● **WORK INSTRUCTIONS**
Whenever a line in the listing contains "each", copy that line.

● **MATERIAL TO PROCESS**
=-=-=-=-=

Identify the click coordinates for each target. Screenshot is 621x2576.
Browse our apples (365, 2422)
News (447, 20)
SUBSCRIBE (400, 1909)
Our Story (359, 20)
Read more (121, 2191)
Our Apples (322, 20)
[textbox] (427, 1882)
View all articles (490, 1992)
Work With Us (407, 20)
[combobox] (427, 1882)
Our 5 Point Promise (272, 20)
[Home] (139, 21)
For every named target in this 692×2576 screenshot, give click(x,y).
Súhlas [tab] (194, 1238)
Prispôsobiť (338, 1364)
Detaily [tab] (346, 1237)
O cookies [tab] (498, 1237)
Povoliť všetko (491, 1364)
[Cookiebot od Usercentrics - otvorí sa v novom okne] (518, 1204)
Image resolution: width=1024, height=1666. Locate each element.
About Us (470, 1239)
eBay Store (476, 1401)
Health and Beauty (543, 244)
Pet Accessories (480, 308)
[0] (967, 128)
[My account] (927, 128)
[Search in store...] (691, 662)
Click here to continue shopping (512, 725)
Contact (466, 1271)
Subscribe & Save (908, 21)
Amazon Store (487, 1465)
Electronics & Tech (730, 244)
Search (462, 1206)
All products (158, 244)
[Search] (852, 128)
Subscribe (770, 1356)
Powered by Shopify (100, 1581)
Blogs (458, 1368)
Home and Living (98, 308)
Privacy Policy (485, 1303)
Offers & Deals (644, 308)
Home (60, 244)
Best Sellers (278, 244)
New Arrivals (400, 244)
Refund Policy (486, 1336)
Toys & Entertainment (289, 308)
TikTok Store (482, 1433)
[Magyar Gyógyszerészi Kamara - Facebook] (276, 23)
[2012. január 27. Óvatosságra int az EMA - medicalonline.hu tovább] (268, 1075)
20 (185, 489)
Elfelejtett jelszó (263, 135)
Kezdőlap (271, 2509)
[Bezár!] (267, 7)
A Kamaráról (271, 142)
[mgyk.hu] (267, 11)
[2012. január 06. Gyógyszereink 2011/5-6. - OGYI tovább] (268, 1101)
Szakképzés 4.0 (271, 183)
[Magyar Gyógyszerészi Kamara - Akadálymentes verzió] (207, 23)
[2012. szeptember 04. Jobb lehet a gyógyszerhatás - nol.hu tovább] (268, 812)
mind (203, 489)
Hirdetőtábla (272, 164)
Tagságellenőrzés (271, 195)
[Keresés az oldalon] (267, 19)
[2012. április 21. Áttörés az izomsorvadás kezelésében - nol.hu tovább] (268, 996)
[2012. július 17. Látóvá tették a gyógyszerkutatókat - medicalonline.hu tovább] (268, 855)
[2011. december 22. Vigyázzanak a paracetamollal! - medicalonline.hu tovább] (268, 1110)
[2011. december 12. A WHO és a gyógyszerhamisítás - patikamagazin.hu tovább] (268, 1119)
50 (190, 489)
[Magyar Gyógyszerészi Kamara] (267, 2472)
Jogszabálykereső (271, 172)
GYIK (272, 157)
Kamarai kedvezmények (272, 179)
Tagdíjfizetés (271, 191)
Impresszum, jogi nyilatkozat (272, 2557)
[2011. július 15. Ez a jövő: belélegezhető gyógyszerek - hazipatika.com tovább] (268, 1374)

=-=-=-=-=

● **RESPONSE**
Identify the click coordinates for each target. Screenshot is 621x2576.
Image resolution: width=1024, height=1666. Locate each element.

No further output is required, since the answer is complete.